§ TASK TO COMPLETE:
Nothing but the lines from the line with "Instruction: Click the pushpin" to the end of the records below should appear in the answer, each exactly as given.

--- ENTRIES SUPPLIED Enclosed Below ---

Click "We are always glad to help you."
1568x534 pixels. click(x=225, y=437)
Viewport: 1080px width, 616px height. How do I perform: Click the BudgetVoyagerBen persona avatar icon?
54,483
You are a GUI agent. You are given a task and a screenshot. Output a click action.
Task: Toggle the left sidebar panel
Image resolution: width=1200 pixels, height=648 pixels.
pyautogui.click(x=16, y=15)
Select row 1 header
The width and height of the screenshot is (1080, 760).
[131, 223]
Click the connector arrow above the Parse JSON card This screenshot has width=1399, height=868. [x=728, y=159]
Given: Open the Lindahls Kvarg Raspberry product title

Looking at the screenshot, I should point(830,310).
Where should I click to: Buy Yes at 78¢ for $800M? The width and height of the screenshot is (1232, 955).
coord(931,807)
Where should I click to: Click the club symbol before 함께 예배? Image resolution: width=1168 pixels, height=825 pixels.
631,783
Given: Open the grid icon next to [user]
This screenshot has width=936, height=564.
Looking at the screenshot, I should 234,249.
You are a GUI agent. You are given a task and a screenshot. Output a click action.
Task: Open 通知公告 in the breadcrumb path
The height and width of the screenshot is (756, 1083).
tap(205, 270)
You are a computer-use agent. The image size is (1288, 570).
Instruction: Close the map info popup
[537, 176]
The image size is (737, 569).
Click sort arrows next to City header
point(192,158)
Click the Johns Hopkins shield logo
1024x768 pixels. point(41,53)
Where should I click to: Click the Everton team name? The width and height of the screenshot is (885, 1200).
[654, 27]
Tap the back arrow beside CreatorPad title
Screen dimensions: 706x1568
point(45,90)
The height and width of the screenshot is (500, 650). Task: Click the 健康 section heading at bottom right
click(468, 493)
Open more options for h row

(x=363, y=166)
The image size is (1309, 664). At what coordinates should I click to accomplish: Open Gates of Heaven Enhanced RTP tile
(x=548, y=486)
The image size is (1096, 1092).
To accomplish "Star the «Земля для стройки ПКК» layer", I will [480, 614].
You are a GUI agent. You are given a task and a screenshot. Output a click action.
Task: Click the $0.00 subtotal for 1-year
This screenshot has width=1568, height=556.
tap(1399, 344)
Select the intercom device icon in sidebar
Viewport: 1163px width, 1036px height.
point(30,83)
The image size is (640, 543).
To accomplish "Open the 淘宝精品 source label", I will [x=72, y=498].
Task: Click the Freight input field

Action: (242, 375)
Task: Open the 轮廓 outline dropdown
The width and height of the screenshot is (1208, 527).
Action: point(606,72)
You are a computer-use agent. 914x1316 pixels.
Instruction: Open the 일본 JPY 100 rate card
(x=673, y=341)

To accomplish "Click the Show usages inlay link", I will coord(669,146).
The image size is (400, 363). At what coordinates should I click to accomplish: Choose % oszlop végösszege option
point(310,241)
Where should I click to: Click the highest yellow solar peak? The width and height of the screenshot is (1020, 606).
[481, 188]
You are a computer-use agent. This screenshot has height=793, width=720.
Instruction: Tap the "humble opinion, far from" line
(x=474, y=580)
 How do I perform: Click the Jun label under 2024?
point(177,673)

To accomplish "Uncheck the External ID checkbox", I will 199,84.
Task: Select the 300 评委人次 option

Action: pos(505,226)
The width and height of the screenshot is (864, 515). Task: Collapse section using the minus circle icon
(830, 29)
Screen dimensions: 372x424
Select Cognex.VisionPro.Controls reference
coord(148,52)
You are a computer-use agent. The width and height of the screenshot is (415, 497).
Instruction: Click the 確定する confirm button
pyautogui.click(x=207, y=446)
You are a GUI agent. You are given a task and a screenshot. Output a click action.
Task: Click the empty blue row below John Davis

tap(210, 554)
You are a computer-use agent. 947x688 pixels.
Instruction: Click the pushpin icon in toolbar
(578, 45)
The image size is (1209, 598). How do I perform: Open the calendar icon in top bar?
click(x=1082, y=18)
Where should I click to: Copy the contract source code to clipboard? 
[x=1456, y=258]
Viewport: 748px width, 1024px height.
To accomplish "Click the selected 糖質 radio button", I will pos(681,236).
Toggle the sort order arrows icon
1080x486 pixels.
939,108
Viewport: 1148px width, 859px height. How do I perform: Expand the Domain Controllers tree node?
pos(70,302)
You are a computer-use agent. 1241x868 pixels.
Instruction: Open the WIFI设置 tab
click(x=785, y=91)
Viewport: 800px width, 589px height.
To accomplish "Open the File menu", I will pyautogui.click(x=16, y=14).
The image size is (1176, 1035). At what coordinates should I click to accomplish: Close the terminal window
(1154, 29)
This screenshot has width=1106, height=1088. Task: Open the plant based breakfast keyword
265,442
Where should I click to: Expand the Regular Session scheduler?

--- End of Enclosed ENTRIES SUPPLIED ---

§ SOLUTION:
Instruction: Click the pushpin icon in toolbar
(578, 45)
The image size is (1209, 598). How do I perform: Open the calendar icon in top bar?
click(x=1082, y=18)
Where should I click to: Copy the contract source code to clipboard? 
[x=1456, y=258]
Viewport: 748px width, 1024px height.
To accomplish "Click the selected 糖質 radio button", I will pos(681,236).
Toggle the sort order arrows icon
1080x486 pixels.
939,108
Viewport: 1148px width, 859px height. How do I perform: Expand the Domain Controllers tree node?
pos(70,302)
You are a computer-use agent. 1241x868 pixels.
Instruction: Open the WIFI设置 tab
click(x=785, y=91)
Viewport: 800px width, 589px height.
To accomplish "Open the File menu", I will pyautogui.click(x=16, y=14).
The image size is (1176, 1035). At what coordinates should I click to accomplish: Close the terminal window
(1154, 29)
This screenshot has width=1106, height=1088. Task: Open the plant based breakfast keyword
265,442
Where should I click to: Expand the Regular Session scheduler?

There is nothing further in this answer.